══ DATASET EXTRACT

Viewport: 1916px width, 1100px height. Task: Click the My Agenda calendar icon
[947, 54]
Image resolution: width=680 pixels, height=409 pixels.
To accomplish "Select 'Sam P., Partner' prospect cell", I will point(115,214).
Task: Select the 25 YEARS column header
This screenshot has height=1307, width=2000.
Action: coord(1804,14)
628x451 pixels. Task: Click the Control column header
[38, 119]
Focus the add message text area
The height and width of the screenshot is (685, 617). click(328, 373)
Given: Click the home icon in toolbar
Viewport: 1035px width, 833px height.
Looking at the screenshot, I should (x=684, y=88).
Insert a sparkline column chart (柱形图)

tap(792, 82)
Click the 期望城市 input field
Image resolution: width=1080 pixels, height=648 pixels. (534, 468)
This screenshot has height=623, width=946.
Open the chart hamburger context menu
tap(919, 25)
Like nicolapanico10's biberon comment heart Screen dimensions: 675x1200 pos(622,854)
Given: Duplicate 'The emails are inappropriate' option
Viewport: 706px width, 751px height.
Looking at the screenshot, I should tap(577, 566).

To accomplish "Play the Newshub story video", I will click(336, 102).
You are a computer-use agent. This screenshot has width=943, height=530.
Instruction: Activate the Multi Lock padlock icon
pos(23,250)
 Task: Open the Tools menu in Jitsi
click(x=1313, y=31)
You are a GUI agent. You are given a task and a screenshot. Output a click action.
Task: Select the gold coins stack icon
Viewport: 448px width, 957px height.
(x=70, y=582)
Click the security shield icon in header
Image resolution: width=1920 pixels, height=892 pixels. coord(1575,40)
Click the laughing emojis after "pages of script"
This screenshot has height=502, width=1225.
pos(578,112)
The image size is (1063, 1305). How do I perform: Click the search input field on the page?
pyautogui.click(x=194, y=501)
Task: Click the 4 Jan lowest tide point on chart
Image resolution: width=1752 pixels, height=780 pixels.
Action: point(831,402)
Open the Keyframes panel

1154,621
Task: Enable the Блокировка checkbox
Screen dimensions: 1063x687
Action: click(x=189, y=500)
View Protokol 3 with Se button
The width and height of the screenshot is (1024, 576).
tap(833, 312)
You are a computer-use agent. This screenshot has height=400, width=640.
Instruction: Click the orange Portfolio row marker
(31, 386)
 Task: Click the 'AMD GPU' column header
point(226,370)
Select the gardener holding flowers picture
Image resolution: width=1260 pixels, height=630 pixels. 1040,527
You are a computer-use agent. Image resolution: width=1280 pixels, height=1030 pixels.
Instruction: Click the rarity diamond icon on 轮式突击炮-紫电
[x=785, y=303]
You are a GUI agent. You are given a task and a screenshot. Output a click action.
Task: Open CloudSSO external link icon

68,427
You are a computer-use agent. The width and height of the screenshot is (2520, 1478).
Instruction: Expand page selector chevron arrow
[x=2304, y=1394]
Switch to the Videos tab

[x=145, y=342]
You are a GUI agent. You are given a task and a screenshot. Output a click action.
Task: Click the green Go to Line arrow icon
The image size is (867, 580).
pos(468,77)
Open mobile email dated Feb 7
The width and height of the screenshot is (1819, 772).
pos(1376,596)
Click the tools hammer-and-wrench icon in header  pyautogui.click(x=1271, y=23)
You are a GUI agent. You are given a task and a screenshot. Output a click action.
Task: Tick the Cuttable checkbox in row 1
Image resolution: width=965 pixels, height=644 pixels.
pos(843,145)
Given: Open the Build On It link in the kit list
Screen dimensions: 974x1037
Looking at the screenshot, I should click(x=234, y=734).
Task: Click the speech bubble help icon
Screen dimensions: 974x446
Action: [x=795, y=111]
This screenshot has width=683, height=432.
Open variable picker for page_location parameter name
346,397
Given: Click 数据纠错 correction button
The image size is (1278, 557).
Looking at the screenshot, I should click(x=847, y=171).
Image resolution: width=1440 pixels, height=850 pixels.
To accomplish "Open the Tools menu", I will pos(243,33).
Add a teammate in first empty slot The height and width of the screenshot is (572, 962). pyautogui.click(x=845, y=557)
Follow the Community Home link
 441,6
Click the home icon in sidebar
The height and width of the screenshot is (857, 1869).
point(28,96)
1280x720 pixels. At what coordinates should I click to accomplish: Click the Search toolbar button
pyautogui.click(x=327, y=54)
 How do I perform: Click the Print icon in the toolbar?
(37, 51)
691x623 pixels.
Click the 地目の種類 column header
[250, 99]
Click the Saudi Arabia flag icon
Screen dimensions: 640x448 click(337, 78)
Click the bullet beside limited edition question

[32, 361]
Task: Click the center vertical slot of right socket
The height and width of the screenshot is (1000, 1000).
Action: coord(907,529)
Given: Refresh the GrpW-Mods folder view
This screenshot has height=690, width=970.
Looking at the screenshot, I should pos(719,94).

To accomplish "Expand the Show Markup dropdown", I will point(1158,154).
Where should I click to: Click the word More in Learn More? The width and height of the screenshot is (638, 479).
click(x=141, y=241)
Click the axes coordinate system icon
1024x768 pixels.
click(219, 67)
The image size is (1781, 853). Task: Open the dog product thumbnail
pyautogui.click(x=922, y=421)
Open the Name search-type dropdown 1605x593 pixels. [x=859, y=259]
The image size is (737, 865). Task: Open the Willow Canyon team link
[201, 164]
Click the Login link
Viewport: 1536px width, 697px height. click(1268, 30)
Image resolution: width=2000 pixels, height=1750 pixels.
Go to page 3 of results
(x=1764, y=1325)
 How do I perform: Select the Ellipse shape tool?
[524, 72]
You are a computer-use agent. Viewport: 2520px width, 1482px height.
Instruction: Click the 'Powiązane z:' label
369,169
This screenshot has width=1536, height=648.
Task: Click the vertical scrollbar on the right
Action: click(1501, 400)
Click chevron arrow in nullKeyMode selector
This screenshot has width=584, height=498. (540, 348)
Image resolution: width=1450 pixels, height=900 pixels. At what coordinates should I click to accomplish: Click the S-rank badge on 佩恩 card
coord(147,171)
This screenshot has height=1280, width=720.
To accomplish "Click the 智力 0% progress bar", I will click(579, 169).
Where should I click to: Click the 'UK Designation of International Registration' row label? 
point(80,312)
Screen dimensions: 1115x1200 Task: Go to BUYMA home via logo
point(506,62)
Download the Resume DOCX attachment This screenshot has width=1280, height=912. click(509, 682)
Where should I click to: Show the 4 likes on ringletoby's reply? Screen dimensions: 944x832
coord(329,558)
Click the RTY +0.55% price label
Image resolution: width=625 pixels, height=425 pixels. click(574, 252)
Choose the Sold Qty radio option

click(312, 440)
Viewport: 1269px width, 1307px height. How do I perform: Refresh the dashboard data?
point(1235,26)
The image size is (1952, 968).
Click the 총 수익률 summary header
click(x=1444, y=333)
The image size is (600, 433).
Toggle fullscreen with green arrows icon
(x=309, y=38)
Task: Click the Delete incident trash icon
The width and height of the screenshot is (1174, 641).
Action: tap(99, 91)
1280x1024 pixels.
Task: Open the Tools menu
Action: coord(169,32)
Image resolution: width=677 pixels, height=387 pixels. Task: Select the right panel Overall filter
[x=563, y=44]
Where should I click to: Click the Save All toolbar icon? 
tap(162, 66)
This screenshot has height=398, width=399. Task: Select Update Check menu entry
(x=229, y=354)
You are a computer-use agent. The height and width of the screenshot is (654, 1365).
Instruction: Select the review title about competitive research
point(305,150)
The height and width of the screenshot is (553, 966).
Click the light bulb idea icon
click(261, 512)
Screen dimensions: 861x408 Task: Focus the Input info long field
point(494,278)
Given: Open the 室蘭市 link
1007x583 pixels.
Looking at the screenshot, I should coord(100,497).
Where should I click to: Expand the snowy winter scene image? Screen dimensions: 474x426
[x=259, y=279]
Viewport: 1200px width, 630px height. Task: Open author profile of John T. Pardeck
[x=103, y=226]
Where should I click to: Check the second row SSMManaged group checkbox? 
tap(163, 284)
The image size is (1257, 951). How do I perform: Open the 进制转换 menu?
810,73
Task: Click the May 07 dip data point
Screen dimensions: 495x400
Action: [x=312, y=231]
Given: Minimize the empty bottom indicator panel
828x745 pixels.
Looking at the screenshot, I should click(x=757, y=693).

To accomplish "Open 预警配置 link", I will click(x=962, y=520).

════

* WORK TO BE COMPLETED
Look through the entries and copy every line in which the string "dropdown" appears.

* EXERCISE OUTPUT
To accomplish "Expand the Show Markup dropdown", I will point(1158,154).
Open the Name search-type dropdown 1605x593 pixels. [x=859, y=259]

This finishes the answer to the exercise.